Dynamic Learning and Pricing with Model Misspecification
研究了卖家在需求模型误设时如何动态定价,提出随机价格冲击算法来估计价格弹性并最大化收益,在时尚零售数据上比竞品算法多赚8%-20%收入。
We study a multiperiod dynamic pricing problem with contextual information, where the seller uses a misspecified demand model. The seller sequentially observes past demand, updates model parameters, and then chooses the price for the next period based on time-varying features. We show that model misspecification leads to a correlation between price and prediction error of demand per period, which, in turn, leads to inconsistent price elasticity estimates and hence suboptimal pricing decisions.

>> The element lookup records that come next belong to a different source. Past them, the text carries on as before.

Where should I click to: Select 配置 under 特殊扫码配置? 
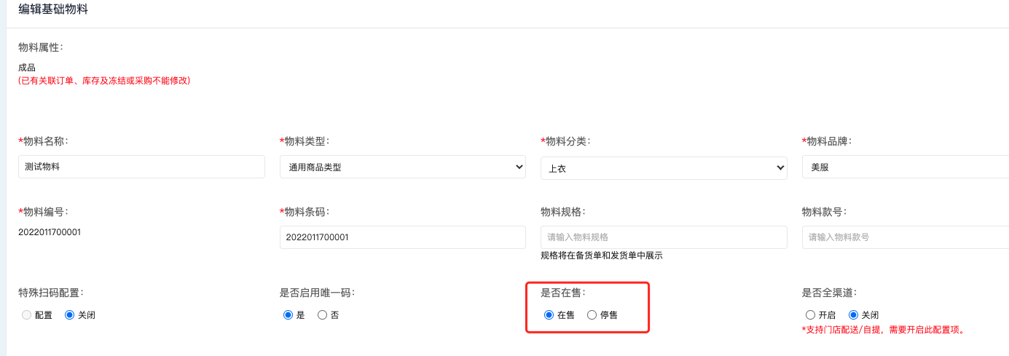28,315
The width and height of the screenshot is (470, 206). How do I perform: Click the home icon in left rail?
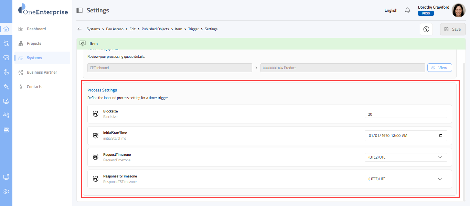pos(6,29)
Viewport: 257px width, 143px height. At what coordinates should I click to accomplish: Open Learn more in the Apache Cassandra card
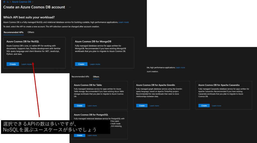coord(216,106)
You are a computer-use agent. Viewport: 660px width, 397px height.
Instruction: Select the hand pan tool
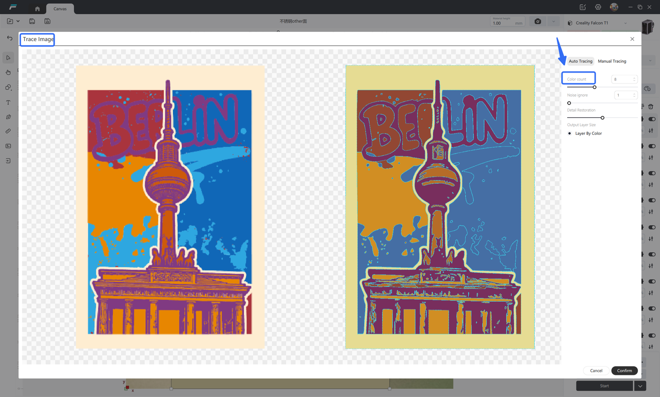(8, 73)
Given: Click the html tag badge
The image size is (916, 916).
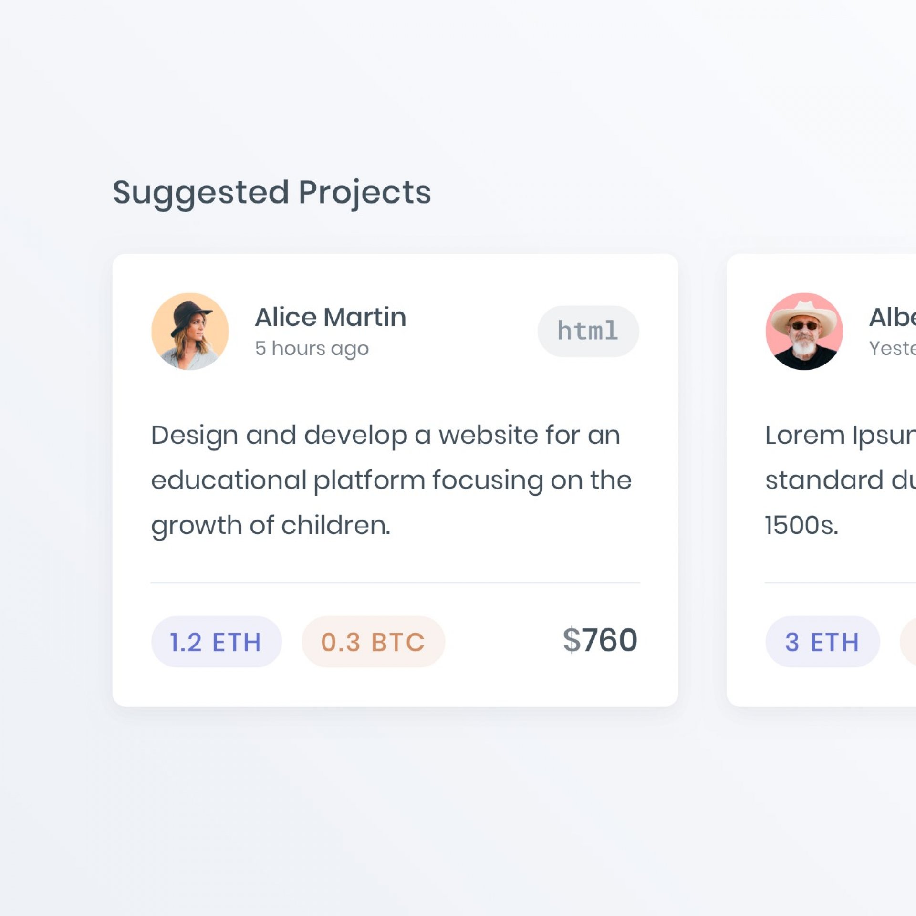Looking at the screenshot, I should (x=588, y=331).
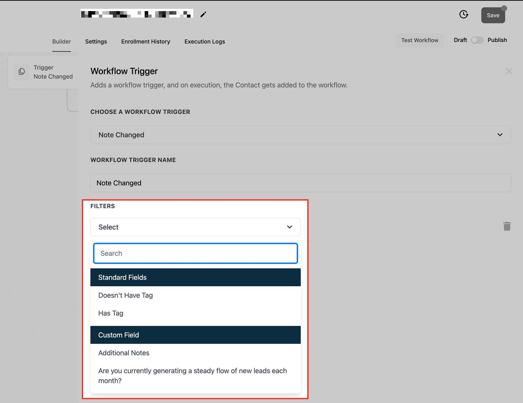
Task: Click the pencil icon to rename workflow
Action: 203,14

We propose a “random price shock” (RPS) algorithm that dynamically generates randomized price shocks to estimate price elasticity, while maximizing revenue. We show that the RPS algorithm has strong theoretical performance guarantees, that it is robust to model misspecification, and that it can be adapted to a number of business settings, including (1) when the feasible price set is a price ladder and (2) when the contextual information is not IID. We also perform offline simulations to gauge the performance of RPS on a large fashion retail data set and find that is expected to earn 8%–20% more revenue on average than competing algorithms that do not account for price endogeneity. This paper was accepted by Serguei Netessine, operations management.